Miracles impress crowds, but there are very good reasons for miracles not to be performed. 

Jesus healed people because He cared about their needs.  It was an act of mercy when He healed a leper (Mark 1:40-45), but He wanted it to be kept quiet.  When the leper made it known that Jesus had healed him, the association between Jesus and outcast lepers meant that Jesus could no longer preach within towns.  From then on, Jesus had to remain outside settlements and the people went out to Him.  This, however, was a complication to His mission.

At the beginning of Jesus’ mission, He spent 40 days in the desert without food.  This made Him very hungry and the devil came to tempt Him at this point of physical weakness.  Jesus could turn stones into bread, but He did not do it.  He did not use His power to provide for His own needs.

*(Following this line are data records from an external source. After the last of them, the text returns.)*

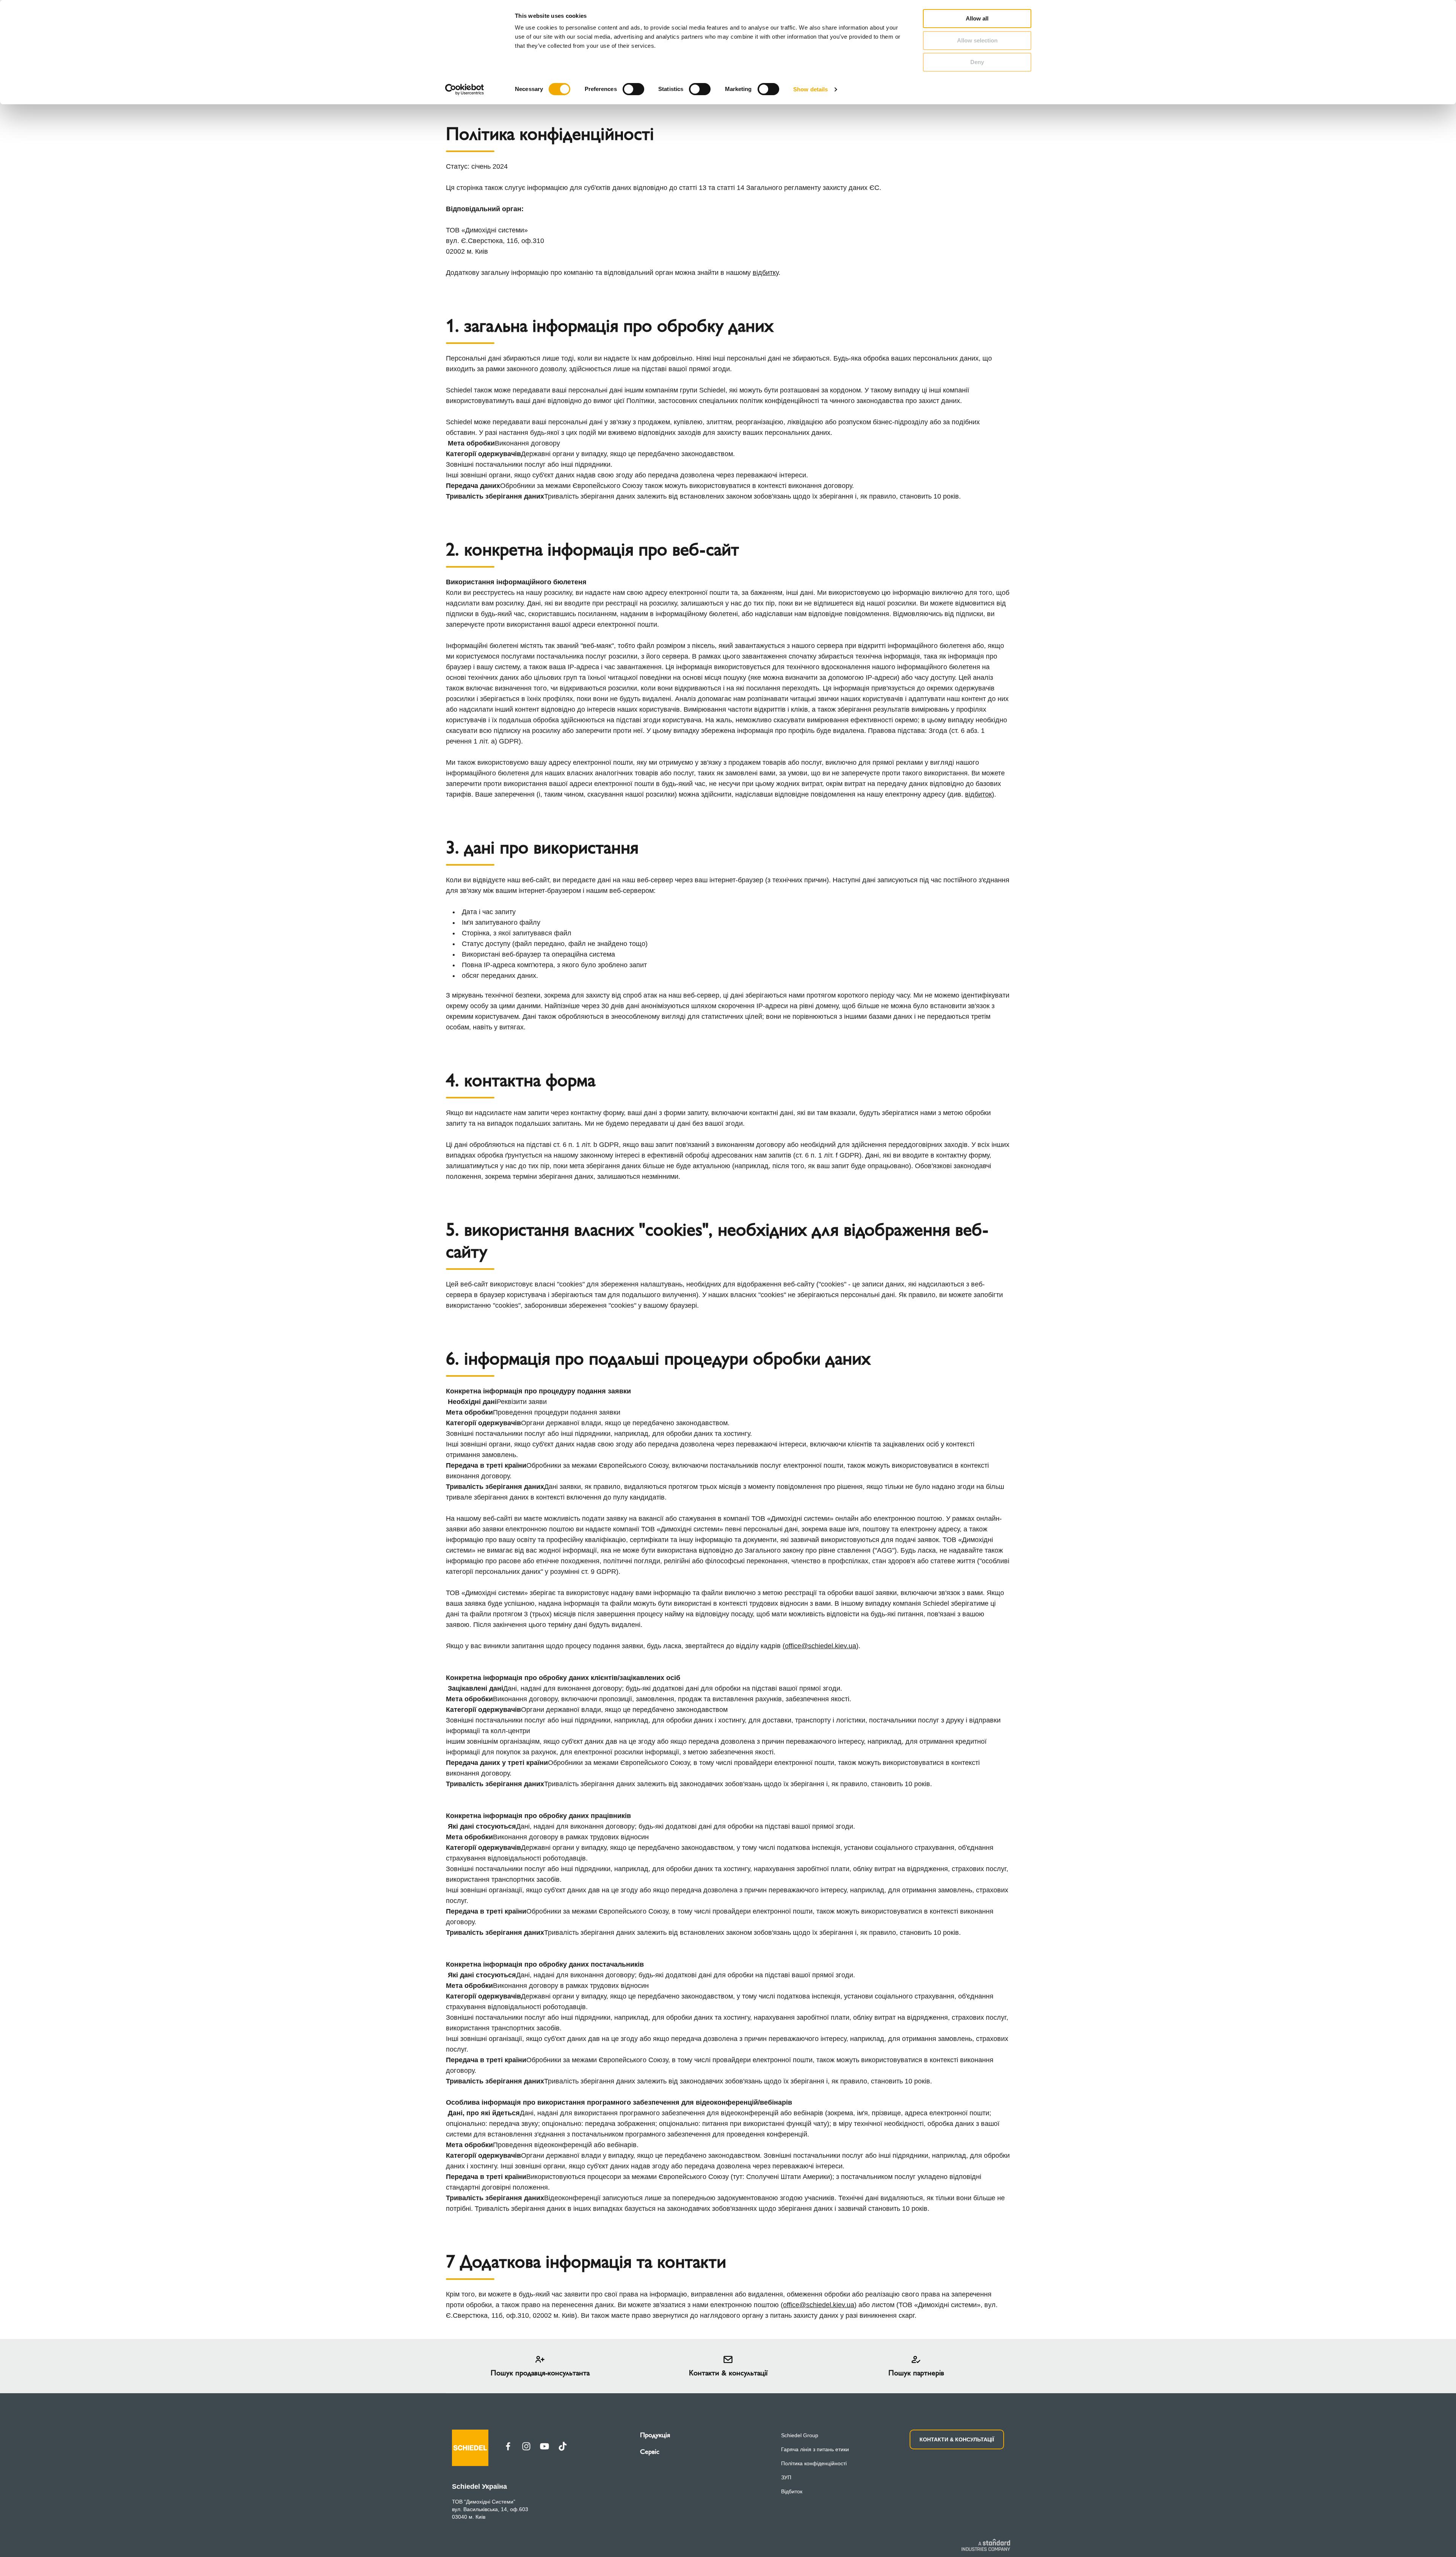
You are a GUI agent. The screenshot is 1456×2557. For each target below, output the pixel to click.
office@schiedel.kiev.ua (820, 1646)
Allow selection (977, 40)
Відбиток (791, 2491)
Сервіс (649, 2451)
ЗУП (786, 2477)
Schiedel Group (799, 2435)
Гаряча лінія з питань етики (815, 2449)
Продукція (655, 2435)
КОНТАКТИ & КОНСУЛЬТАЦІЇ (956, 2439)
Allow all (977, 18)
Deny (977, 62)
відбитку (765, 272)
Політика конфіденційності (814, 2463)
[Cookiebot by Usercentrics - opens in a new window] (464, 89)
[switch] (633, 89)
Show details (810, 89)
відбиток (978, 794)
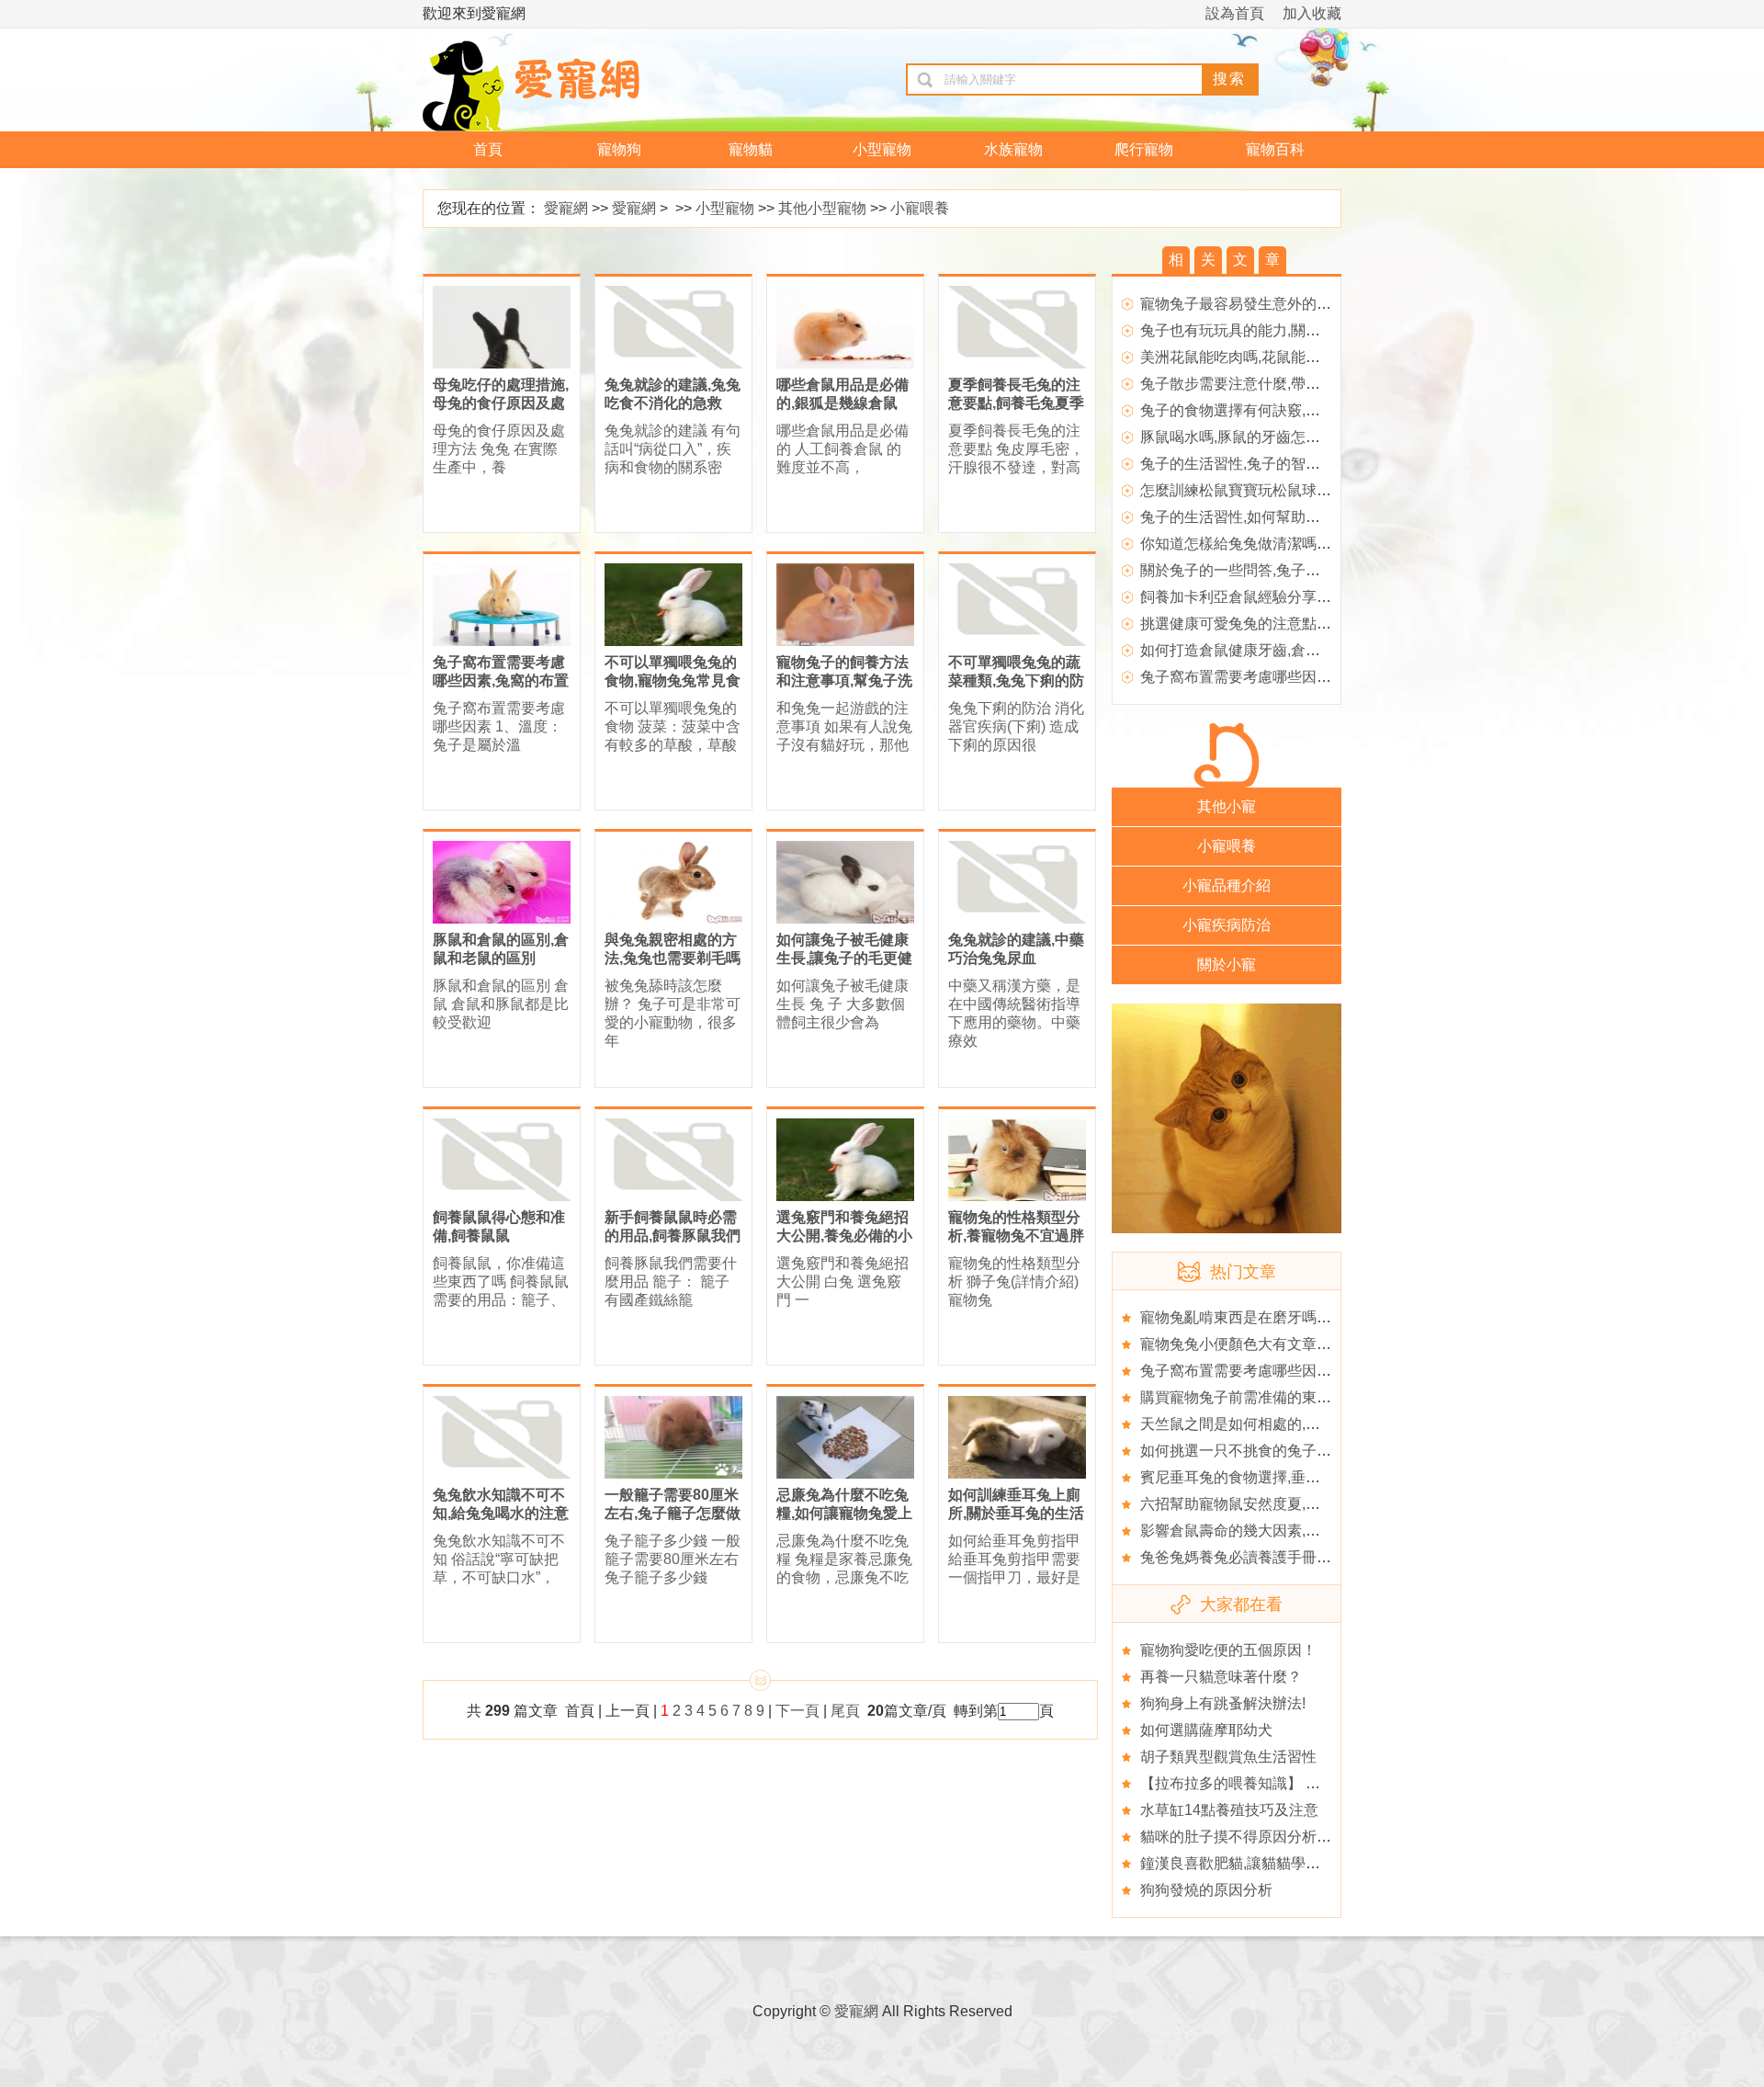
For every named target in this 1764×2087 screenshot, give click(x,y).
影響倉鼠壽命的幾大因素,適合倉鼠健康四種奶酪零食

We are told that the devil also took Jesus to the top of the temple and suggested that He throw Himself off since angels would catch Him (Matt 4 and Luke 4).  The temple was a crowded place.  If Jesus had jumped off the roof to be caught by angels, many people would have seen it and been in awe of Him; stunts like this in front of crowds of people would prove that He was the Messiah.  He would gain popularity and star-status.  Jesus did not do it, and He did not allow people to call Him Messiah.

Jesus could have opted for political power and gained all the kingdoms of the earth if He had set His mind to it.  It would have been possible for Jesus to gain all this and then return to heaven miraculously without dying.  He could simply have ascended, by-passing the cross.  That would have been nice, and quite glorious.  Instead He submitted to a non-miraculous, painful and inglorious death on the cross.  Through humbling Himself He opened the way to heaven for us. 

A demand for a miracle or for a sign is a Christian temptation.  It can lay us open to the public display of miracle-working by charlatans.  We witness people wheeled onto stages in wheelchairs who then leap up and walk off stage – but they are then found to have done it more than once.  Fake healings and false signs destroy faith, and lead to cynicism.

It is a pitfall for Christians to ask for signs.  The Lord only gives help in genuine cases of need.  These become signs, but they were not asked for as signs.  What is important is dependence on God Himself, and not on the reception of His gifts.